Dysport vs Botox – Their Difference Mainly Stems From Their Dosage
Both products use botulinum toxin type A to paralyze muscles responsible for the appearance of wrinkles and lines. Simply put, they are biologically and chemically similar that most doctors feel that the “best one” is just a matter of preference and experience with the product.
The only subtle differences between the two products involve their dilution and protein molecule size. Dysport is more diluted and has a smaller protein molecule compared to its more popular rival Botox.
Because Dysport has a lower concentration of protein, your immune response is less likely to over-react and block its activity. Hence, people who have developed resistance to Botox after years of use are often good candidates for this product.

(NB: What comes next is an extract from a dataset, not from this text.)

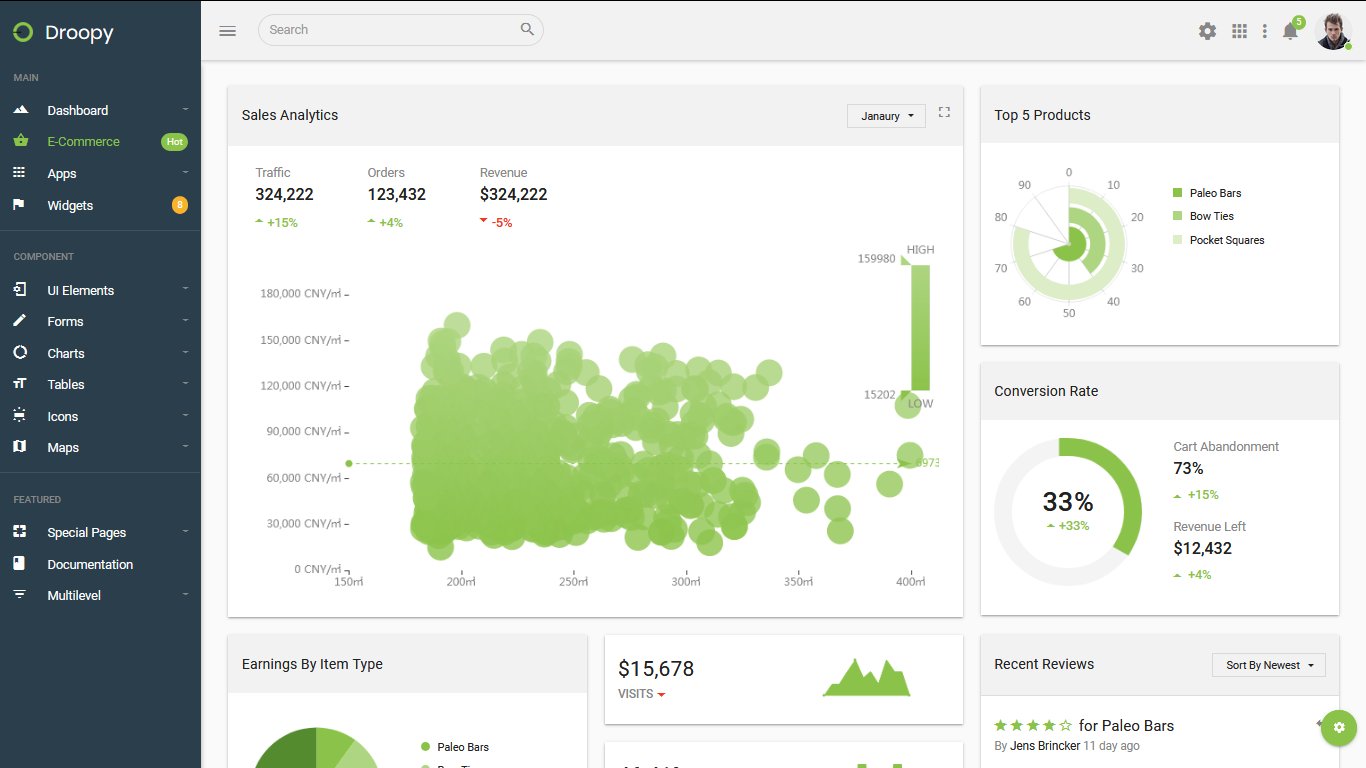Toggle Pocket Squares legend series
1366x768 pixels.
pyautogui.click(x=1218, y=240)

Dysport Spreads A Bit More Than Botox
Dysport spreads a little more compared to Botox, which makes it ideal for treating larger areas such as the forehead lines and crow’s feet. However, smaller wrinkles such as the frown lines between the brows may fare better with Botox, which is generally ideal for areas that require more precision.
With greater diffusion, Dysport often entails fewer injections compared to Botox, which also means less discomfort.
Nonetheless, Botox remains ideal for treating smaller areas and facial regions with thicker muscle such as around your mouth.
Dysport vs Botox: Final Results
The results and longevity of Dysport and Botox are fairly the same. On average, they last three to four months, although the results often persist longer each time you receive injections since they shrink the target muscles.
Meanwhile, Dysport may have a slightly faster onset of action than Botox (one to two days versus five days), which makes the former more ideal if you have an upcoming event one to two days away.
Several studies have been conducted to determine whether Dysport or Botox provides a better outcome, with many of them giving mixed results. Hence, it is safe to surmise that your doctor’s skills and qualifications remain the most influential factor that determines the success of your treatment.
A good rule of thumb is to find a medically licensed injection specialist–e.g., dermatologist or plastic surgeon–who performs Dysport and Botox treatments on a regular basis. Take note that most states do not allow aestheticians and other non-medical professionals to perform injectable treatments.
Bottom Line Involving Dysport vs Botox
To reiterate the comparison of Dysport vs Botox, the final results are mostly influenced by the skills of your injector. Moreover, due to their almost similar results, the choice between Dysport and Botox boils down to the preference of both the patient and the provider. Some doctors even use both products simultaneously during a single treatment.
Occasionally, Dysport and Botox are complemented by dermal fillers, which are also referred to as volumizers because they correct soft tissue deflation (flat cheeks, thinning lips, etc.) caused by aging. Fillers can also fill in the laugh lines, tear trough, the hollowed lower lid.